Should You Mortgage a Second Home?
Imagine an older couple in their mid-50s with grown children. Their youngest child, now in his late 20s, is looking to buy a home in anticipation of getting married. Dad and mum are considering purchasing a second home and renting it to the children, with the goal of transferring ownership after the kids have paid a certain amount. What they need to know is whether it is wise to mortgage a second home.
Prior to the housing crash of the previous decade, it was relatively common to mortgage a second home. Older people who had already paid off their first mortgages were easily able to get new mortgages to buy additional property. Some did so for reasons similar to what we described above; others purchased additional properties as investments.
That was then; this is now. Things have changed along with new rules introduced as a result of the housing crisis.
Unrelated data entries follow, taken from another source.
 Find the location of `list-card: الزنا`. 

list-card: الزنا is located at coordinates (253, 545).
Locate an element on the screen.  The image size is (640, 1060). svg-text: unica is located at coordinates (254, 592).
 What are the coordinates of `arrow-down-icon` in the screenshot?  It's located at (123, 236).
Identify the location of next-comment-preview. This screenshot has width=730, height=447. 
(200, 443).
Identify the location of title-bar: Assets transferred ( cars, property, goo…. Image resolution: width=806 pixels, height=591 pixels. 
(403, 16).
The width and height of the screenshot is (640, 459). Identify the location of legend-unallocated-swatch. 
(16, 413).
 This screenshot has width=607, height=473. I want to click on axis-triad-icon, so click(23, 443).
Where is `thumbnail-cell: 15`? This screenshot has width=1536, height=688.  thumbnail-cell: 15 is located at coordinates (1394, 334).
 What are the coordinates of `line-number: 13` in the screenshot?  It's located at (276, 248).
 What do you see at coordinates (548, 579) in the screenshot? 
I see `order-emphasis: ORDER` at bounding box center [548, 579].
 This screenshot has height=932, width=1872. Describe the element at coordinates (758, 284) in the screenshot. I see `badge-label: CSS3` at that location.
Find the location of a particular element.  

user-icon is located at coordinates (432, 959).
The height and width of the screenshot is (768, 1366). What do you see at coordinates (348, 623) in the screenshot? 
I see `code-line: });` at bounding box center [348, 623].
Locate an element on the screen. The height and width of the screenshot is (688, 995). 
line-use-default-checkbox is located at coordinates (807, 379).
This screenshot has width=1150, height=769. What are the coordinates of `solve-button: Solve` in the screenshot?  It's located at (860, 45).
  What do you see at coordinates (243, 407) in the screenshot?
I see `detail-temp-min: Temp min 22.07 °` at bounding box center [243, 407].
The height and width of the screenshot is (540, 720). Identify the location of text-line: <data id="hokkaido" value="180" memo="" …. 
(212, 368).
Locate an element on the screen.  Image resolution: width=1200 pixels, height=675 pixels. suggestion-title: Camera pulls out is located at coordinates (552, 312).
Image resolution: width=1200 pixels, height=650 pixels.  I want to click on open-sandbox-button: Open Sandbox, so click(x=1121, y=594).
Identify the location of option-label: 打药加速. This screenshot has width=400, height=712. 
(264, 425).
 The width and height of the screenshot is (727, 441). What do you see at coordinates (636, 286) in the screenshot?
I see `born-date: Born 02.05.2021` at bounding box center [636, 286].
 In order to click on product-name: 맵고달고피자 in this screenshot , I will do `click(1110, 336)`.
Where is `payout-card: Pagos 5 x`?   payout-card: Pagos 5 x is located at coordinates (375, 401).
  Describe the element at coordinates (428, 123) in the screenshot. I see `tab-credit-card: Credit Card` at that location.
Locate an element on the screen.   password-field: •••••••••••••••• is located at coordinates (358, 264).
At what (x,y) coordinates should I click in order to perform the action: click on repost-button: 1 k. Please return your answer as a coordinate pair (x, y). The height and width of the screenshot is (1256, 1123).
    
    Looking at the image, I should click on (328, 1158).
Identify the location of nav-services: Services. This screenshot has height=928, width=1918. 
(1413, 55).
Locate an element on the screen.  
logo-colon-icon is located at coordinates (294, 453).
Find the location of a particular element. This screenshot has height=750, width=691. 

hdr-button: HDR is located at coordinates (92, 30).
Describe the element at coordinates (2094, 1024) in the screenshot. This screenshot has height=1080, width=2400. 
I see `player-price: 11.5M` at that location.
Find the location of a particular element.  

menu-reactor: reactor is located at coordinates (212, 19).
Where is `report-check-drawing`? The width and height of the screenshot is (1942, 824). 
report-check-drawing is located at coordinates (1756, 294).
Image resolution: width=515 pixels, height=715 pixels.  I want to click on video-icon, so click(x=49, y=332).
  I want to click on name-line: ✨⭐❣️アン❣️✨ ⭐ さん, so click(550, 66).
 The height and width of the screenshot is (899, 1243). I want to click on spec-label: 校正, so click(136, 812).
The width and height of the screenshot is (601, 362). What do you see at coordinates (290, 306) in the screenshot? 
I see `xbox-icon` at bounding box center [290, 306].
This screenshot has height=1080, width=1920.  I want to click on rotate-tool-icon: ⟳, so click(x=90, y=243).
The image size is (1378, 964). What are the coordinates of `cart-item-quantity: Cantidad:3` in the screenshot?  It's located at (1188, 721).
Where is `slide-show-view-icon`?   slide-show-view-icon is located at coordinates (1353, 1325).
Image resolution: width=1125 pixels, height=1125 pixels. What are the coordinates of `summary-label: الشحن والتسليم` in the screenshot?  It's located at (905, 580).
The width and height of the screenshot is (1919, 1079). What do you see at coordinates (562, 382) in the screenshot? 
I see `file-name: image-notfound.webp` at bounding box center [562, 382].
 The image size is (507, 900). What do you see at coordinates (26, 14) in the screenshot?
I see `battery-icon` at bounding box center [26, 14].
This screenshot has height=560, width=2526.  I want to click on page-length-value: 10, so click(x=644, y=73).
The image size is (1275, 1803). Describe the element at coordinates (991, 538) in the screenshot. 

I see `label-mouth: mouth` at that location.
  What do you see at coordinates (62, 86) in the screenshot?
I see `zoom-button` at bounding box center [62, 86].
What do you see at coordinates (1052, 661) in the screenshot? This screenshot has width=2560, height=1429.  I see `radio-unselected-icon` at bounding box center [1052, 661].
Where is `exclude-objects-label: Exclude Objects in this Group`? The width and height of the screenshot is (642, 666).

Even with the resources on paper, it might not be possible to mortgage a second home unless property owners have a significant amount of money to put down as a deposit.
Stricter Mortgage Market Reviews
Much of the blame for the housing crisis was laid at the feet of lenders who were accused of irresponsible lending practices that resulted in people getting mortgages even though they could not truly afford them. To prevent that from happening again, the government instituted what is known as the Mortgage Market Review (MMR). This review requires lenders to do a better job of vetting loan applicants in order to make sure they can afford to borrow.
Loan applicants were vetted prior to the housing crash, but the new rules add some extra requirements. First, lenders need to do a better job verifying current and past income. More importantly, they have to make every attempt to determine whether borrowers will be able to continue making payments should their finances be disrupted in the future. Some have likened this extra requirement to the stress testing banks must undergo periodically.
The difficulty for lenders is that there are no standards for this stress testing. They can look at things such as employment history and personal savings, but that's about it. No one can accurately predict the future. No loan officer can truly guarantee that the borrower will not run into financial trouble. The result is that banks tend to be fairly cautious.
The MMR should not be a hindrance to mortgaging a second home as long as the borrower has a steady employment history and is still relatively young. Things might be different for a borrower who is nearing retirement, though. If our fictional couple were in their early 60s, they would have a much harder time getting a new mortgage.
Stamp Duty and Mortgage Interest
The other thing to consider before you mortgage a second home are the changes to stamp duty and mortgage interest. Purchasing a second home, regardless of the reason, is now subject to higher stamp duty as a result of changes made in 2015. Furthermore, mortgage interest will not be deductible beginning in 2017. That means any income you receive from a second home will be subject to full taxation despite the fact that you are paying interest on your mortgage.
It still might make sense for our fictional couple to mortgage a second home if the numbers add up and they get past the MMR. If not, they may have to look for other ways to finance a purchase. One option would be to downsize and sell their current home to the kids.